I understand about the U.L. listing, but if this was properly done it wouldn't be unsafe. It's done all the time with antique lamps and chandeliers.


----------



## jbfan (Jul 1, 2004)

A pot light is not a swag lamp.


----------



## md2lgyk (Jan 6, 2009)

jbfan said:


> A pot light is not a swag lamp.


Read the original post. The OP wants to make a swag lamp. But you are right - the OP needs to clarify what is meant by a "pot-like light fixture." In my experience, most people not electrically savvy refer to pot lights as recessed lights. For all we know, this could be about a lamp that looks like a teapot.


----------



## Blondesense (Sep 23, 2008)

The OP should come back and clarify.

If they do want to make a swag lamp, not hardwired at all, there are kits available.
http://www.lowes.com/pd_387262-1811...pl=1&currentURL=?Ntt=swag+lamp+kit&facetInfo=

For safety's sake, the weight of the fixture should be supported by a chain. The electrical cord (kit or extension cord) should not be holding the weight.


----------



## jbfan (Jul 1, 2004)

md2lgyk said:


> Read the original post. The OP wants to make a swag lamp. But you are right - the OP needs to clarify what is meant by a "pot-like light fixture." In my experience, most people not electrically savvy refer to pot lights as recessed lights. For all we know, this could be about a lamp that looks like a teapot.

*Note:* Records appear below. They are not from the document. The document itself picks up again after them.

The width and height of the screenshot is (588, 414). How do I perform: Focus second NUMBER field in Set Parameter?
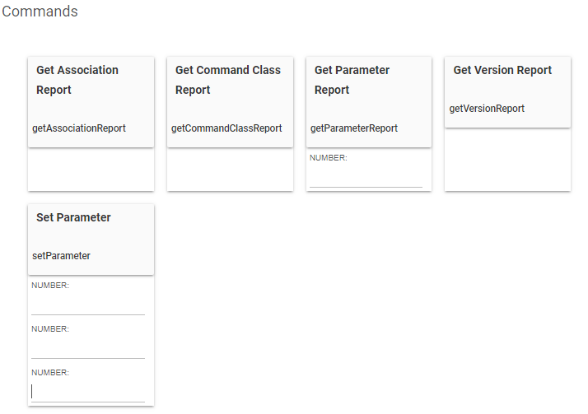pyautogui.click(x=87, y=349)
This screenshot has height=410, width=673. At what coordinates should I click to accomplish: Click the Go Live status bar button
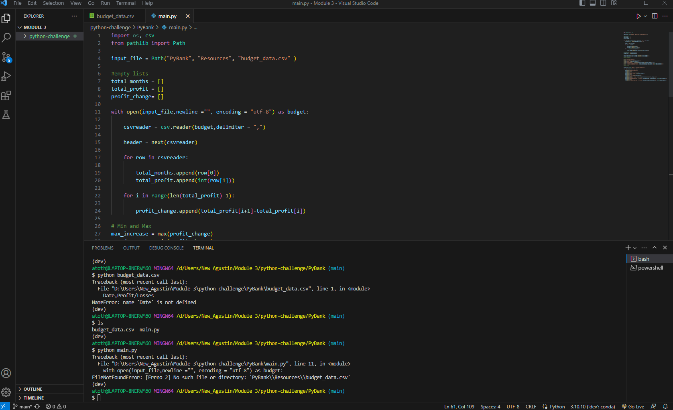(x=633, y=406)
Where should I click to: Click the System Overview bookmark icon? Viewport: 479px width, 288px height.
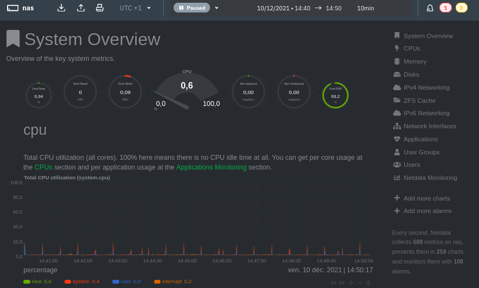[x=13, y=39]
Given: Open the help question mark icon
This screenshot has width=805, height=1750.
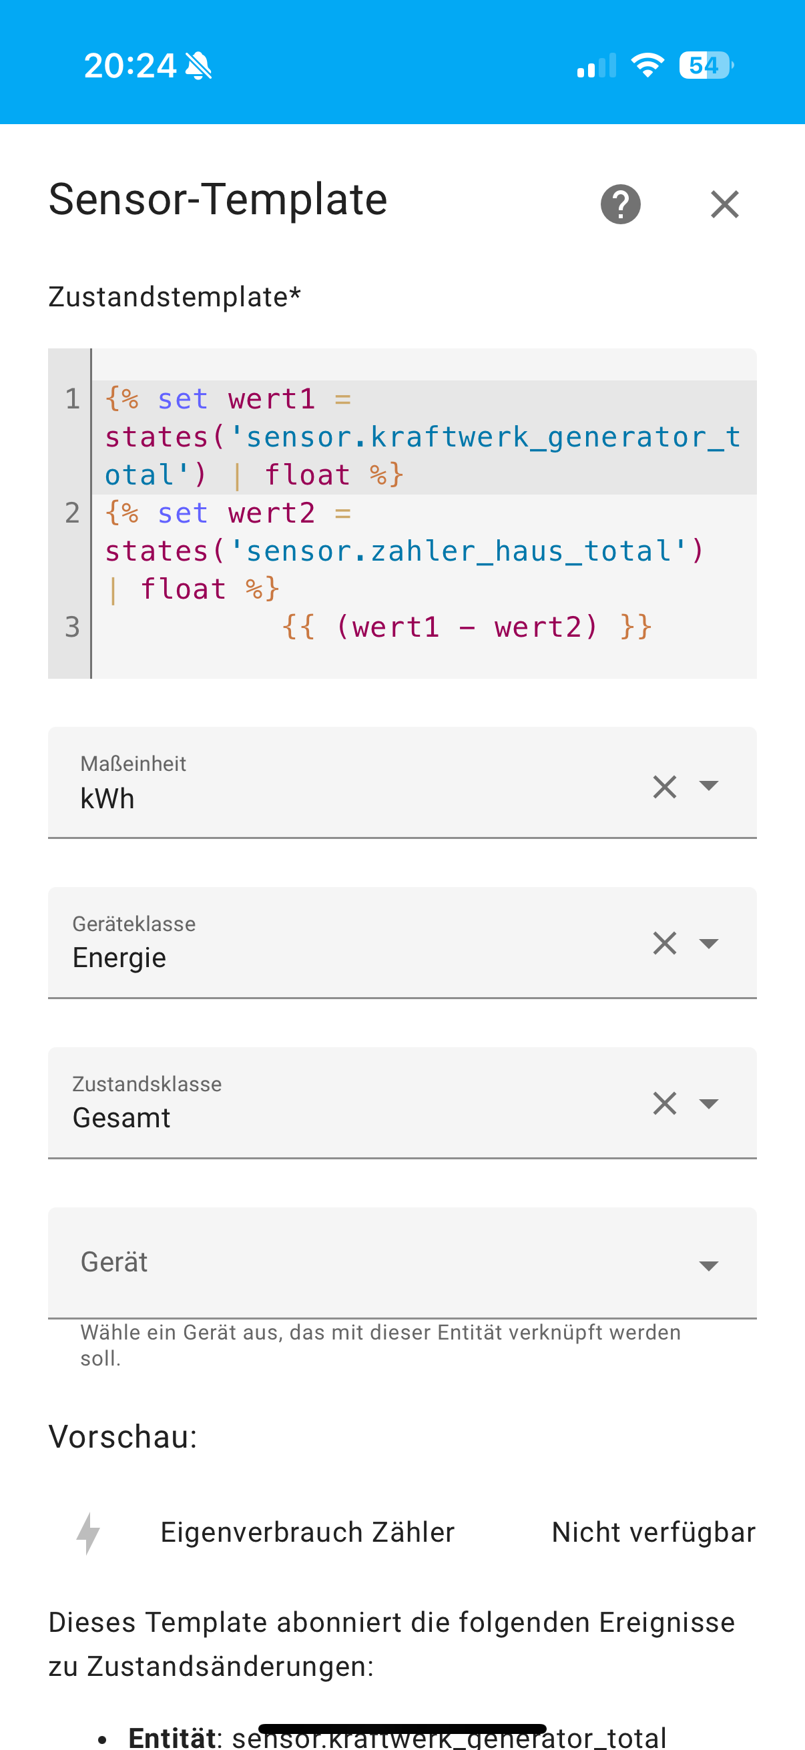Looking at the screenshot, I should pos(620,204).
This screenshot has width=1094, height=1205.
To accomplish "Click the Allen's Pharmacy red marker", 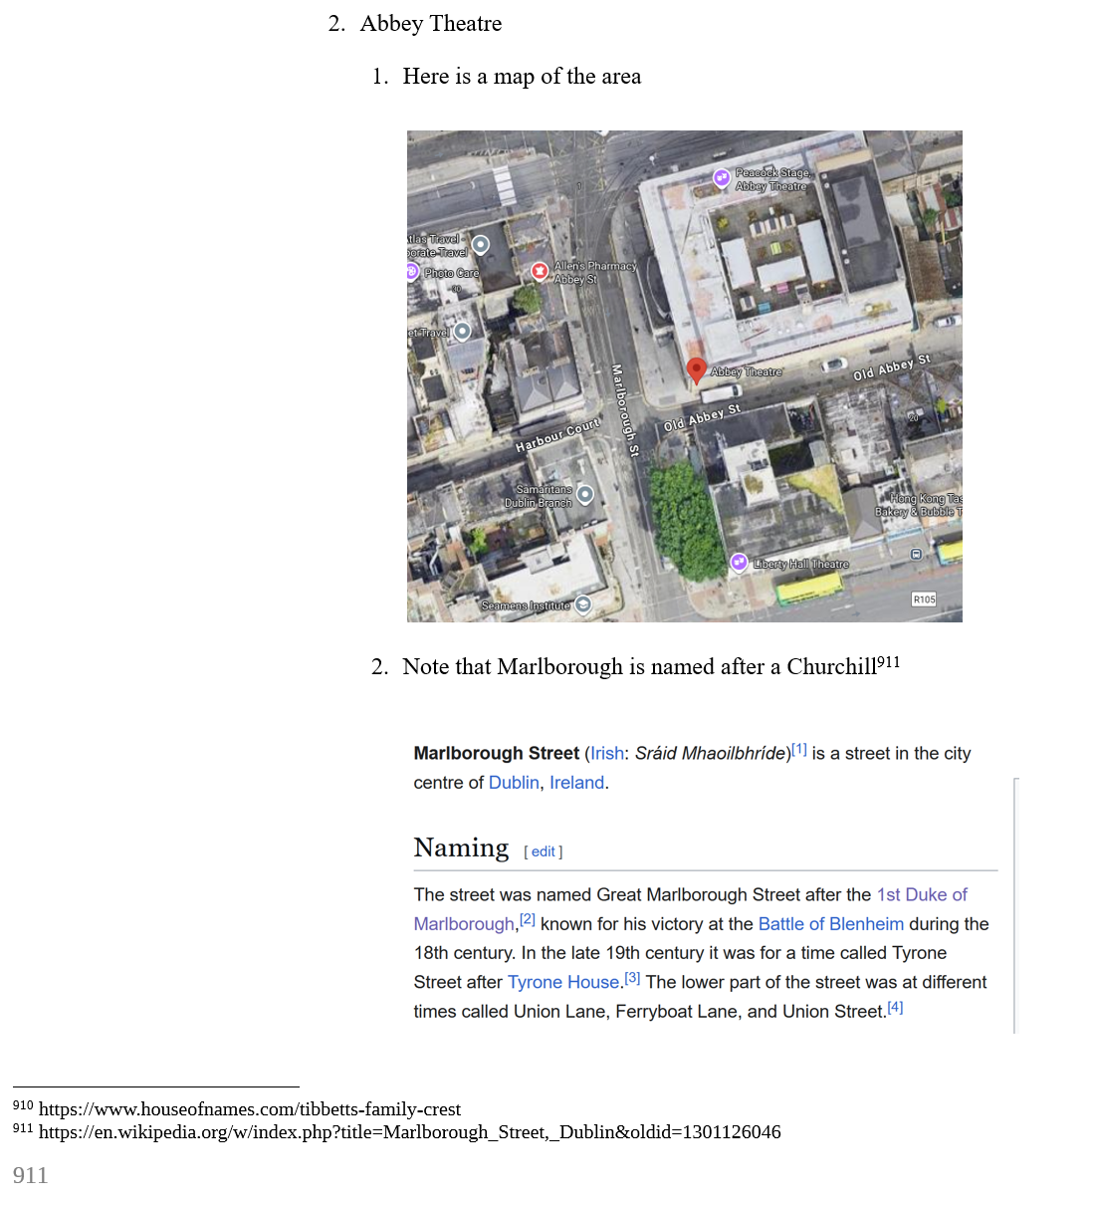I will [x=540, y=271].
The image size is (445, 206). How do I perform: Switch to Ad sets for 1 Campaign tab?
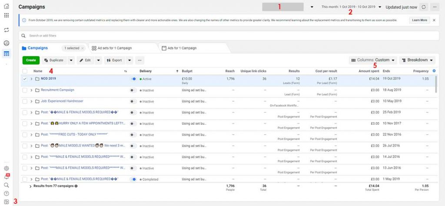[x=114, y=48]
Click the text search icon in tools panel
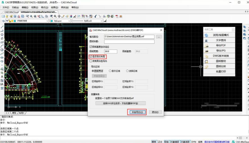 coord(207,41)
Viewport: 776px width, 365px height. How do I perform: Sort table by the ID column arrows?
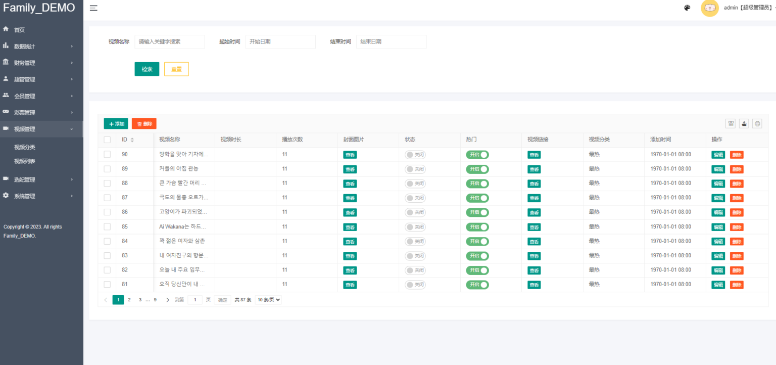click(132, 140)
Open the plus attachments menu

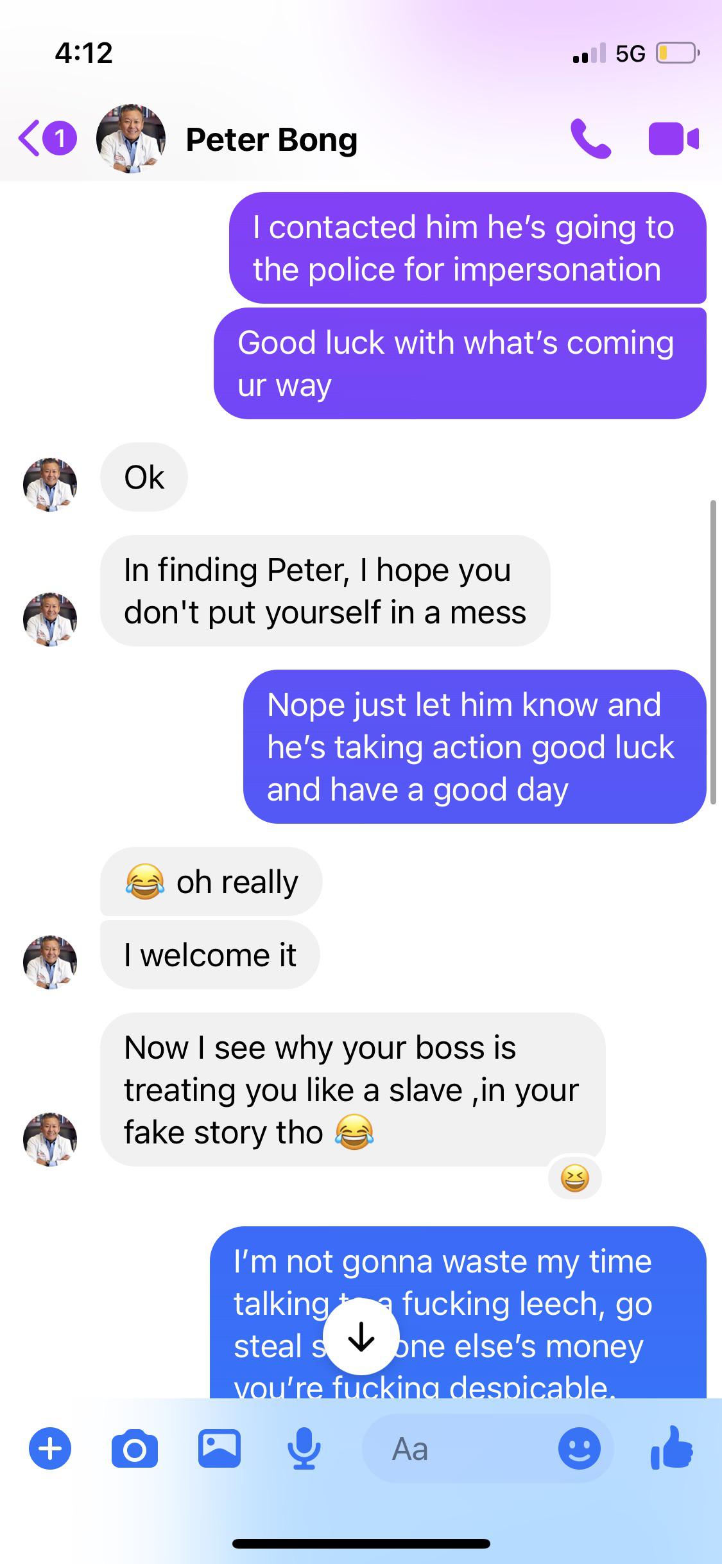click(50, 1449)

That may be true, but you can not use an extension cord, you would have to use lamp cord.


----------



## md2lgyk (Jan 6, 2009)

jbfan said:


> That may be true, but you can not use an extension cord, you would have to use lamp cord.


Yes, you're right.


----------



## rjniles (Feb 5, 2007)

md2lgyk said:


> I guess you're too young to remember swag lights (very popular in the 1970s).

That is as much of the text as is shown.